The Reagan man shook his head, leaned back in his chair, and lit a cigar. He told me what keeps a democracy strong is the free exchange of ideas, and anyone who would suppress one side of a political argument is a tyrant. He explained that if enough people got together and silenced everybody they didn't agree with, we would no longer be living in a free country. I pedaled away from that office with a garbage bag full of Reagan paraphernalia on my handlebars, and a new determination to promote the freedom

of speech.

I read everything I could find about Ronald Reagan. I questioned my grandfather, my gym teacher, my barber, and anyone else who said they were Republicans. My parents clipped newspaper articles and piled them on my dresser.

The day of the debate arrived and I was introduced to a chorus of jeers. Hissing almost drowned out my response to the first question. Dr. Nesmith raised a finger to her lips, but said nothing.

I challenged the other candidates with catchy slogans and fast statistics, pounding my fist on the podium and pausing intermittently for dramatic effect. My second response silenced the hecklers, and the third evoked clapping in the back row of the auditorium. It was my parents.

Still, as my histrionics continued, the crowd crept slowly toward my favor. I delivered the last line of my speech at top volume, sweat cascading down my forehead. "A vote for Ronald Reagan is a vote for progress, prosperity, and pride in the United States of America." The crowd came to its feet.

The next day was the election. I arrived at school to find the campaign posters I had plastered along the hallways gone, the boxes of pamphlets and buttons confiscated, and the copy of my closing speech removed from the bulletin board. Even the bumper sticker on my locker door had disappeared.

The public address system crackled to life. Dr. Nesmith announced that a photographer was visiting from the newspaper to cover the election. She urged everyone to vote not for the student they thought performed best in the debate, but for the presidential candidate they preferred. She said that because our votes were representing the school, they were very, very important.

In the newspaper the next morning, there was a picture of my rival candidate above the caption: "Carter wins big at elementary school."

My classmates told me they would have voted for me if it weren't for real. My parents tousled my hair and told me that 64 votes was amazing. Dr. Nesmith sent me a note that said I could pick up all my props at her ofice.

I didn't really mind the outcome of the election; I knew I had swayed a few people. Neither did I regret the hours I spent preparing for the debate; I had learned a lot about a different point of view.
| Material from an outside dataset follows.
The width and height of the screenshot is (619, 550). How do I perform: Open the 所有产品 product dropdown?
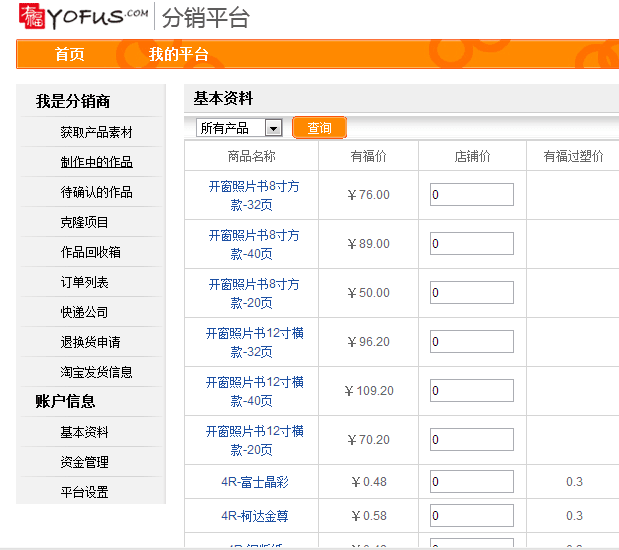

What really bothered me was that the first vote I ever cast in a presidential election was never counted. No doubt my ballot, marked hastily in pencil, was unceremoniously wadded up and dumped into a wastebasket full of coffee grinds.

If they had reported it right, the final tally of my elementary school mock election of 1980 would have been: 224 votes for Carter, 64 for Reagan, 26 for Anderson, and 1 for "Hey, Dr. Nesmith, what about the freedom of speech?"